When I was teaching eighth grade in a Catholic school, a “Right-to-Life” group sent me a carton of full color brochures of various burned and dismembered fetuses to distribute to my eighth grade students as a way of proving that abortion is murder. I opened the box and felt as if someone had smashed me in the back of the head with a baseball bat. I guess my horror and nausea would mean the organization had a successful campaign on its hands. I thought it shameful, and I refused to distribute the material. I got more mileage out of teaching them that every human life matters, and that every human being has the potential to better the world, and that is why abortion is wrong. I taught them that actions come with consequences, and they must be prepared to take responsibility for their actions so that innocent babies are not destroyed.

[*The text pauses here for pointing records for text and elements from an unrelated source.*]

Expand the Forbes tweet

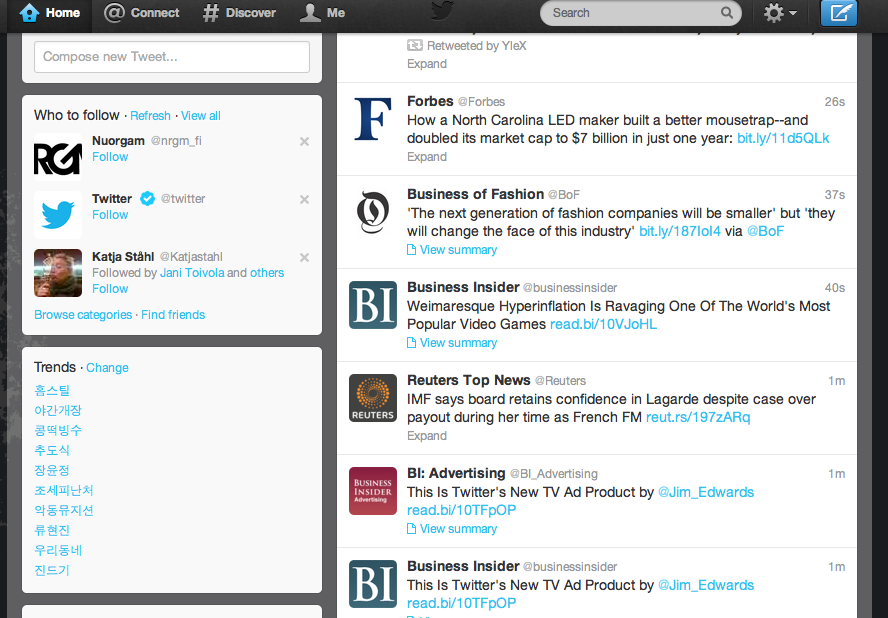tap(427, 157)
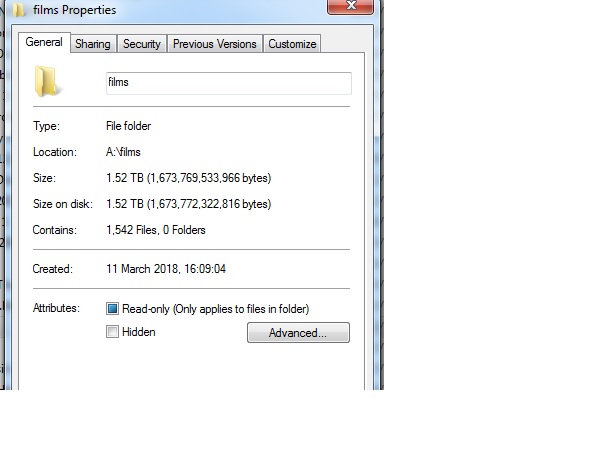The width and height of the screenshot is (614, 460).
Task: Open the Advanced attributes dialog
Action: coord(298,333)
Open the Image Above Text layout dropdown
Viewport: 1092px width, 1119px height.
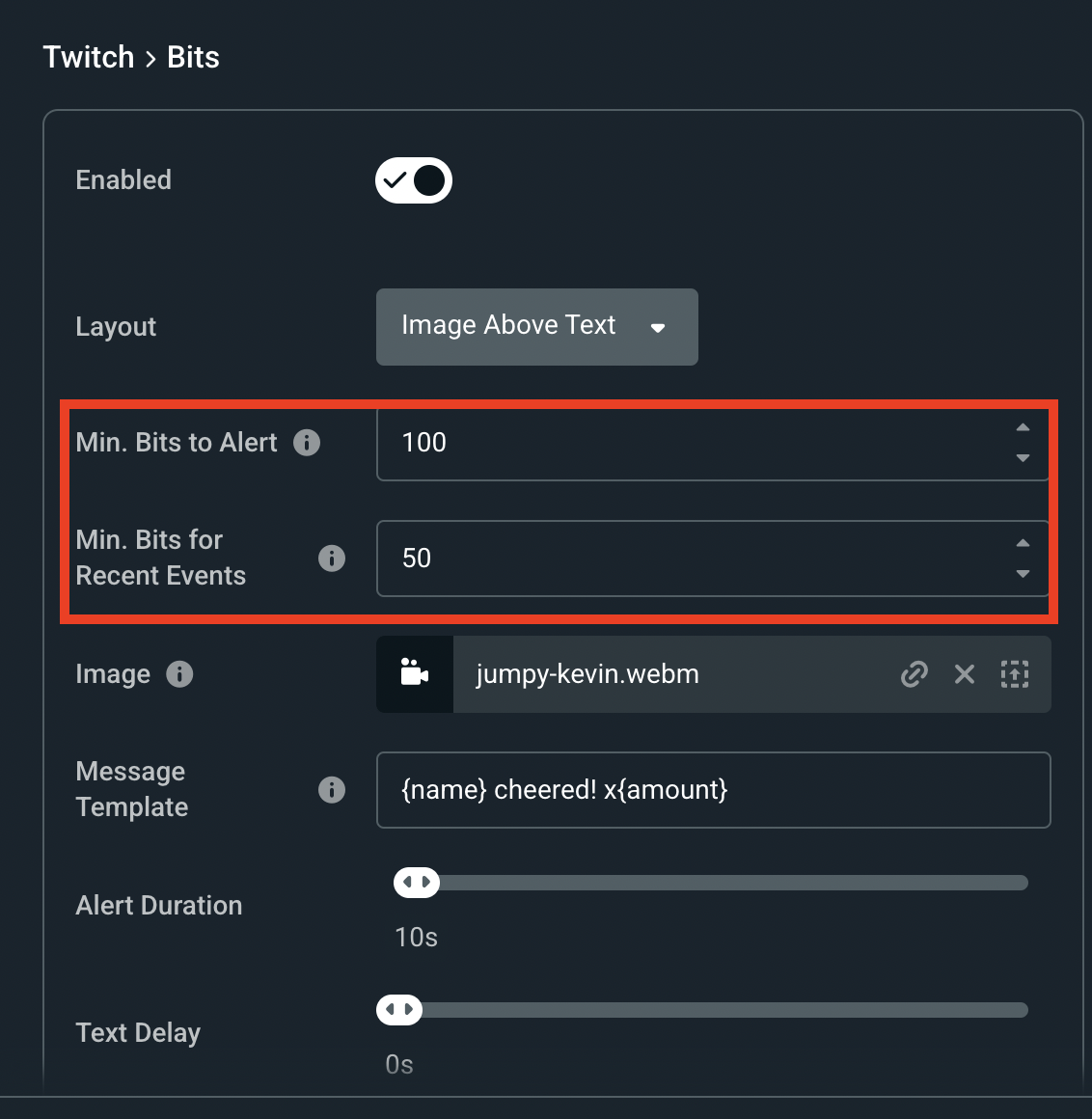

Beheaded, mutilated children were horrors that would overwhelm the lesson with abstract gore and violence. The subject of Roe versus Wade, of abortion versus life, is more complicated and nuanced than that. I thought the issue, and my students, deserved something better, something more balanced and less traumatizing. Something they could relate to, there on the cusp of young adulthood and a future of difficult decisions in a confusing world. Abortion is a moral issue, not just about dilation and curettage.
Should students receive trigger warnings in a classroom if something disturbing will be presented? Should literature teachers slap warnings on books with traumatic scenes? Do students need to be protected from bad things, disturbing images, violence and bloodshed? As a responsible instructor, if I were to show a film with graphic violence or bloodshed, I would mention it to the class beforehand. I certainly would not force a student to watch something he or she did not want to watch, and I would be sensitive to the needs of my students. Good teaching and life-changing experiences in the classroom mean teachers must challenge thinking, awaken young minds, push people to confront unpopular truths about themselves, about the world in which they live and help them make the moral or ethical choice.
“Do I dare disturb the universe,” T.S. Eliot asks in his famous poem. I would argue that we should be disturbed every day of our lives. We witness human beings committing acts of atrocity on their fellow human beings, on animals, on nature, on our planet. We are duplicitous, violent creatures who often use our much-ballyhooed higher order thinking skills to do some of the worst evil imaginable. In short, it is a big bad world out there with some very nasty people. But there is good, too, and truth, and beauty, and moments of pure grace and exhilaration. But without the darkness, would we know the light? We can be cautious and prepare our students for the difficult, traumatic experiences they will encounter in this life. But we cannot coddle them or sell them a sugar-coated vision of a world that does not exist. We must be sensitive to our students’ needs, but we should not fail to teach them the truth. Life is hard and mean, but it is beautiful and magnificent, too, sometimes all together in the same instant.